[start]

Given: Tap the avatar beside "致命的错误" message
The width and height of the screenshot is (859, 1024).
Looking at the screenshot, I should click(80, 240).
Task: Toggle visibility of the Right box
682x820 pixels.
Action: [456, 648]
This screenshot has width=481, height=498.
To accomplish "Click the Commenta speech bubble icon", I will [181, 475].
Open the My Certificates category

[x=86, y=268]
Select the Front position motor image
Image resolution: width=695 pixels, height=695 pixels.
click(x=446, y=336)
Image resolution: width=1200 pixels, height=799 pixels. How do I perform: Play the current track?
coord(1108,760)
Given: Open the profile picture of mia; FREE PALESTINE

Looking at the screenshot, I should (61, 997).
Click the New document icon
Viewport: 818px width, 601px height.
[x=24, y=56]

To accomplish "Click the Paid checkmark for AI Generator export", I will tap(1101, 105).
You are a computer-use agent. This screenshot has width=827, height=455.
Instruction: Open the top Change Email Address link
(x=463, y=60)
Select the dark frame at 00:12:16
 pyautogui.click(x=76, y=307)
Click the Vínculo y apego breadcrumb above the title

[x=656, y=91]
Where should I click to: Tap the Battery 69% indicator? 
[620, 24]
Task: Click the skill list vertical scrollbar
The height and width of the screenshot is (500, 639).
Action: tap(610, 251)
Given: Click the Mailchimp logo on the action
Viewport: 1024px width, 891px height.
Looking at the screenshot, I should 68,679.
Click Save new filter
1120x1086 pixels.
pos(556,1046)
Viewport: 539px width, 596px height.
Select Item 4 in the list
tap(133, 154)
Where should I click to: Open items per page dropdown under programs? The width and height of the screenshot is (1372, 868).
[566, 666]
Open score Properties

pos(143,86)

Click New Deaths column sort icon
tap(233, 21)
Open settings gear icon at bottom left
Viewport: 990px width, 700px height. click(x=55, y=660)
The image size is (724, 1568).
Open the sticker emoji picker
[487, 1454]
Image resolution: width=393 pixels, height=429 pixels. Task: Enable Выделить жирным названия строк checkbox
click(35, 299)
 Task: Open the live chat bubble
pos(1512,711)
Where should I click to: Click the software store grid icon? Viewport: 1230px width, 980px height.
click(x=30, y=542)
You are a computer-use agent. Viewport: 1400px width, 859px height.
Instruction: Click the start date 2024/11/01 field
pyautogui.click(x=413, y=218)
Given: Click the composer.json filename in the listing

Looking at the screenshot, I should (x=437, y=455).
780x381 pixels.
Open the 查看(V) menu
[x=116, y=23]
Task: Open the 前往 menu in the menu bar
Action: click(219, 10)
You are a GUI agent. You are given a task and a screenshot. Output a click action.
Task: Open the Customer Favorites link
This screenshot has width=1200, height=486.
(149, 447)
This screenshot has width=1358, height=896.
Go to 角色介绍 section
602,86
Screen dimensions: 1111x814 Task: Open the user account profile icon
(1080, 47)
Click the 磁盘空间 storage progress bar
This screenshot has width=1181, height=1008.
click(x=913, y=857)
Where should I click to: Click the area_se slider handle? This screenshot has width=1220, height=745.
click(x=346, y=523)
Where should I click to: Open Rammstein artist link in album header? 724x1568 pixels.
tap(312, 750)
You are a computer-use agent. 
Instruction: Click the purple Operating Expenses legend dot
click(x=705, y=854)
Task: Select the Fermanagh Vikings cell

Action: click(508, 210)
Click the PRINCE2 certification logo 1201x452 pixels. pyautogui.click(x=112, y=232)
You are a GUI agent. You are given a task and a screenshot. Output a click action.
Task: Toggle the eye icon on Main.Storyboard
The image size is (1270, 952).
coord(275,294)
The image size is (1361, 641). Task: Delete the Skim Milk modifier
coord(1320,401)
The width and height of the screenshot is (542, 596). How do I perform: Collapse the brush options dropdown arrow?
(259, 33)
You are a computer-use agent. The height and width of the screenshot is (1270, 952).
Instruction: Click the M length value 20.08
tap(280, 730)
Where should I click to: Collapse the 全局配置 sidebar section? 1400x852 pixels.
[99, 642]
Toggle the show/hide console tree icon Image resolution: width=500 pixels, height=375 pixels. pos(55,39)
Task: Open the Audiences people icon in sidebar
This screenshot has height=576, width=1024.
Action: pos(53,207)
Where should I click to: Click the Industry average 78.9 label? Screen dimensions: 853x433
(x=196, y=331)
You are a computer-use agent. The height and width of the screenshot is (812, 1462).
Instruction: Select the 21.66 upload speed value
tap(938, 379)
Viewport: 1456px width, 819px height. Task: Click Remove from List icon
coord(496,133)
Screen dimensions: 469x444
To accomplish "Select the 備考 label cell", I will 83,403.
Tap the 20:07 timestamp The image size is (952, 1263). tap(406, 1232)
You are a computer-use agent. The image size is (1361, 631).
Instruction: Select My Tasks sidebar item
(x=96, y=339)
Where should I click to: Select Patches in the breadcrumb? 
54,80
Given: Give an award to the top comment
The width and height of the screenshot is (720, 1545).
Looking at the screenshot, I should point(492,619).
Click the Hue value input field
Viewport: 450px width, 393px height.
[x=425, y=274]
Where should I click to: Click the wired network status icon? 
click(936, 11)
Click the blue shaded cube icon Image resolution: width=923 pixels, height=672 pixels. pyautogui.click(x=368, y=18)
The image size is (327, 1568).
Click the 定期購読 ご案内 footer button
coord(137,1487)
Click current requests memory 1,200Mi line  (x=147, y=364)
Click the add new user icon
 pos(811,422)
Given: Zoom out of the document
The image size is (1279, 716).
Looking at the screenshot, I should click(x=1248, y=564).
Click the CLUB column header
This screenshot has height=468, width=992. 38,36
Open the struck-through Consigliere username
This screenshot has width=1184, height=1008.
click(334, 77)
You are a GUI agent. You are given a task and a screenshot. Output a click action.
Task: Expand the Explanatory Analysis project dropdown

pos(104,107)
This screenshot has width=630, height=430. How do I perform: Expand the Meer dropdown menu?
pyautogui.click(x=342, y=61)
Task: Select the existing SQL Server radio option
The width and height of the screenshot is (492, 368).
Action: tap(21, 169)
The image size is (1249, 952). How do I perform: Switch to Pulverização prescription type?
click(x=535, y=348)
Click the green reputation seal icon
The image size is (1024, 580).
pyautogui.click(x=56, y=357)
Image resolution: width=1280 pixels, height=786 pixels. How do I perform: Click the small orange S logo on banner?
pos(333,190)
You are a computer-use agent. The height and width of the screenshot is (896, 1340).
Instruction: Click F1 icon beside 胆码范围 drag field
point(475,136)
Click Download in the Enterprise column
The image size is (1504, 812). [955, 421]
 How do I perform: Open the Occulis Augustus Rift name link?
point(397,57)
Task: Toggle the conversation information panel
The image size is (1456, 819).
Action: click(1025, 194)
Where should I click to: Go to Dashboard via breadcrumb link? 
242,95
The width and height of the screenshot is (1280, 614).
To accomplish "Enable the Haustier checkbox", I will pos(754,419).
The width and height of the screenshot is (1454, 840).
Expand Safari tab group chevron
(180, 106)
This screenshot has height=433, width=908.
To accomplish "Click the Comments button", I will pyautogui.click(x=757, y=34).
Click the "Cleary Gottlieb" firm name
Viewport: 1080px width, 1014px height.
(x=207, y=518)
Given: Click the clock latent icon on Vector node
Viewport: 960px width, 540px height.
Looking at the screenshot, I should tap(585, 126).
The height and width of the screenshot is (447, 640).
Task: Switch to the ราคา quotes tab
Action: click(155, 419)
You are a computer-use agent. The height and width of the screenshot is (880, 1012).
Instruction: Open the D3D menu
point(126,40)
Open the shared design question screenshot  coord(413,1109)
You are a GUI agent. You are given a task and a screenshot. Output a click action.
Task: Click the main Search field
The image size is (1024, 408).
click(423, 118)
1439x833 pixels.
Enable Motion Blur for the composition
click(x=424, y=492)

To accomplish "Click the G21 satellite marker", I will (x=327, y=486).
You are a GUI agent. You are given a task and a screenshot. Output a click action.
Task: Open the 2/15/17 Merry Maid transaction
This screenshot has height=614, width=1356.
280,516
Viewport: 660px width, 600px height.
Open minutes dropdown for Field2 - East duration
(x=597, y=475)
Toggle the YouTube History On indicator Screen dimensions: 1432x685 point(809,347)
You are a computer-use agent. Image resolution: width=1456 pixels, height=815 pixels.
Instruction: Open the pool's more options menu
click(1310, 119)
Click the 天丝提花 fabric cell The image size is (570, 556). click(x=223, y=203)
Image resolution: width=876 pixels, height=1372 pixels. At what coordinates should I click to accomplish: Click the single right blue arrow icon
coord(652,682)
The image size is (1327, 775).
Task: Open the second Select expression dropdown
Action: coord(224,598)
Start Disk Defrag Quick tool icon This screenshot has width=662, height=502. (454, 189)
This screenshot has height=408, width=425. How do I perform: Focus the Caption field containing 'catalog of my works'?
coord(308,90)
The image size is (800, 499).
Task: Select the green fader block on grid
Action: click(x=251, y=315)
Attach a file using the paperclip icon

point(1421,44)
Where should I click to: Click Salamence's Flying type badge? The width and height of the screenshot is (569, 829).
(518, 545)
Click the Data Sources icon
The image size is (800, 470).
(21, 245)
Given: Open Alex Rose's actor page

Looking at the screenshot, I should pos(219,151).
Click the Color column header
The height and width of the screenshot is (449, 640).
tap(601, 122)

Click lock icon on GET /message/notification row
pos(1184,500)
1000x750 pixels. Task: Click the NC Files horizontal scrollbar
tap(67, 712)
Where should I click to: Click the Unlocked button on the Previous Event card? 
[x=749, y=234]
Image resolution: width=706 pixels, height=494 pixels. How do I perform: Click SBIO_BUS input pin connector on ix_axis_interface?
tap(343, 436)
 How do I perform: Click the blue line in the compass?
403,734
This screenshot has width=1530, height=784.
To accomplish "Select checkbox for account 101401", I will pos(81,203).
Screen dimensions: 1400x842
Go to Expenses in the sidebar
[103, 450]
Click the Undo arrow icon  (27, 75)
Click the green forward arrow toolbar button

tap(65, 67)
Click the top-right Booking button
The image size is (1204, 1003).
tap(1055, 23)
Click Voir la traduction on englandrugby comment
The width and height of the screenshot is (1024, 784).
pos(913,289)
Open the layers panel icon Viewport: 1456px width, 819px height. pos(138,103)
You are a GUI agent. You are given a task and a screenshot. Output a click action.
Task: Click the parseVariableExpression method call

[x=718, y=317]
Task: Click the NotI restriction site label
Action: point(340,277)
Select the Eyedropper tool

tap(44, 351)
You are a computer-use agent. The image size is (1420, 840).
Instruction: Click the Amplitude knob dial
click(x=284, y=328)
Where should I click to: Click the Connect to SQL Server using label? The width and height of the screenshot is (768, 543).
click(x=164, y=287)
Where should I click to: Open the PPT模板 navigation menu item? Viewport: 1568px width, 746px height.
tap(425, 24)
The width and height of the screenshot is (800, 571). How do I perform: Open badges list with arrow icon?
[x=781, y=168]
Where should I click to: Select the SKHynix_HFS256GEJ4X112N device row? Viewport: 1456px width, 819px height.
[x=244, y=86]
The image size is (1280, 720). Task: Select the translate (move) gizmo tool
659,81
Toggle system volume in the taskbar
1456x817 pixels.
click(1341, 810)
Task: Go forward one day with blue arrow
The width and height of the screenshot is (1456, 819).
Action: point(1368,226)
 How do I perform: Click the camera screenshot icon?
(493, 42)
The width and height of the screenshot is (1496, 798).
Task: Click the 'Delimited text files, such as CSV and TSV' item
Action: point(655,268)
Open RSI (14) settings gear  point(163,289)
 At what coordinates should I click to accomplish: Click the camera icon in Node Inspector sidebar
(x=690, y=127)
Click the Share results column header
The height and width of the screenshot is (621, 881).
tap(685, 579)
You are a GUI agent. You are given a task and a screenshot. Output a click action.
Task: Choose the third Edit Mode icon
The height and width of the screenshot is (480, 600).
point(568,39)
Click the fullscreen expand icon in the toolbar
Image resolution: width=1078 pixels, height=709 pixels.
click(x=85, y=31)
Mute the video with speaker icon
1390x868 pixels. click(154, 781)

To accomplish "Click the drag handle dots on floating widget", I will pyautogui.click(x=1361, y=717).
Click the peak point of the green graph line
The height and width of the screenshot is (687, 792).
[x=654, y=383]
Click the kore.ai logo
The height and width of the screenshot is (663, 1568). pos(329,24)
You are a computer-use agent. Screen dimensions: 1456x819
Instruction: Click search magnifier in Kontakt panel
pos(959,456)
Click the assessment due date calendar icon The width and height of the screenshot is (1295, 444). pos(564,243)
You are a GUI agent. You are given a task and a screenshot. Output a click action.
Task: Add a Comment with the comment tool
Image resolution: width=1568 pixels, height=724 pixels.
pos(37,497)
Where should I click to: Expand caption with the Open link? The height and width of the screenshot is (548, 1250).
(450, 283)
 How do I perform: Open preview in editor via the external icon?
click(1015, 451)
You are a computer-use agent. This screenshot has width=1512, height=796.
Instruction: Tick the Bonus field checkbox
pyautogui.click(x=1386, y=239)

[end]

▶ _Short exercise_
Duplicate the entries from the line with "The image size is (1249, 952)." up to and including the line with "Action: click(1025, 194)".

▶ _Result below_
The image size is (1249, 952). How do I perform: Switch to Pulverização prescription type?
click(x=535, y=348)
Click the green reputation seal icon
The image size is (1024, 580).
pyautogui.click(x=56, y=357)
Image resolution: width=1280 pixels, height=786 pixels. How do I perform: Click the small orange S logo on banner?
pos(333,190)
You are a computer-use agent. The height and width of the screenshot is (896, 1340).
Instruction: Click F1 icon beside 胆码范围 drag field
point(475,136)
Click Download in the Enterprise column
The image size is (1504, 812). [955, 421]
 How do I perform: Open the Occulis Augustus Rift name link?
point(397,57)
Task: Toggle the conversation information panel
The image size is (1456, 819).
Action: click(1025, 194)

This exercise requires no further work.